The fight was stopped when a bruised Liston, who was 10 years older than Clay and had held the title since defeating Floyd Patterson in 1962, said he couldn’t come out for the seventh round.

“I am the greatest,” the brash Clay told the world as he was crowned heavyweight champion.

Could you imagine such a thing in those days, considering how social media lit up in fury when Sherman declared himself the best cornerback in the NFL after the NFC Championship Game, asked Todd Kerstetter, a TCU history professor whose curriculum includes sports history.

“Nothing that [Sherman] said was particularly shocking and to think that that still registered with us today, think of how remarkable for someone like Cassius Clay in 1964 to say the stuff he said about Sonny Liston,” said Kerstetter, recalling Clay’s disparaging promotional remarks that Liston was a “big, ugly bear,” a reference to the champion’s nickname.

“It’s really kind of shocking.

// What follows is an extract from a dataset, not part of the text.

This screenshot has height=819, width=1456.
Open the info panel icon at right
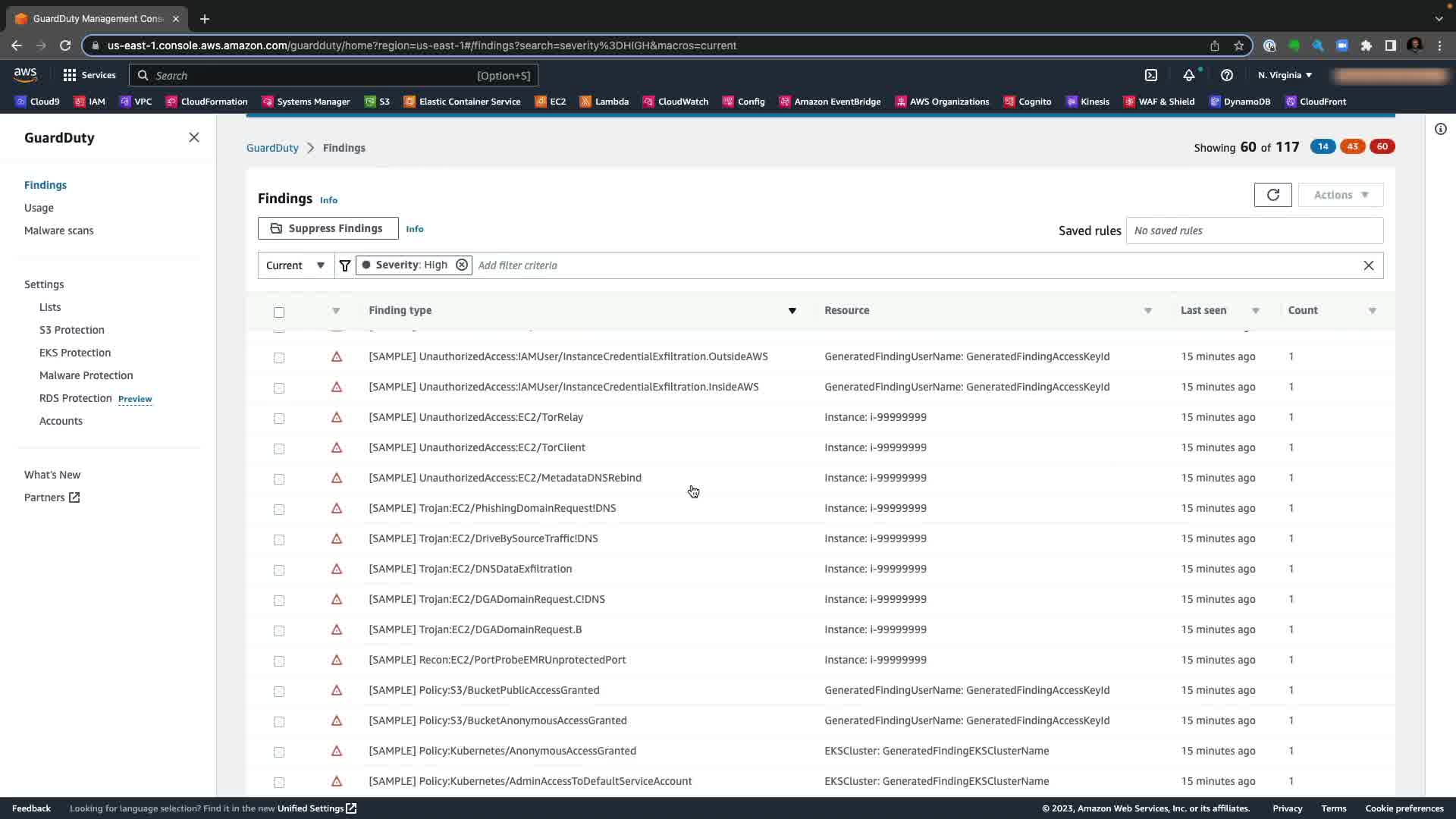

Ali was a different character and went about things in a different and shocking way.”

It was the mouth that attracted a then-13-year-old T.R. Sartor, a Fort Worth resident, but repulsed his father. There was quite a bit “of back and forth” between the two leading up to the Liston-Clay showdown.

“I liked Ali,” Sartor said from his ringside seat at last week’s Golden Gloves Regional Tournament. “I don’t know if I was shocked by the outcome; I thought he was pretty good.

“The reason my dad didn’t like him was because of his mouth.”

For many other youngsters of that age, Clay/Ali would become an inspiring sports figure.

Phil Sawyer, 52, was too young to remember the Liston fight of 1964, but he soon became a student of the fight game as his championship-caliber Golden Gloves career evolved.

“I had a heavy bag that I had in the carport,” Sawyer said of his pre-teen years. “I would talk like him, and then start bobbing and weaving. I had seen the Liston tapes.”

And then in his best Ali impression, Sawyer continued: “Sonny Liston, the big, ugly bear. Joe Frazier is in trouble … bring me Joe Frazier.”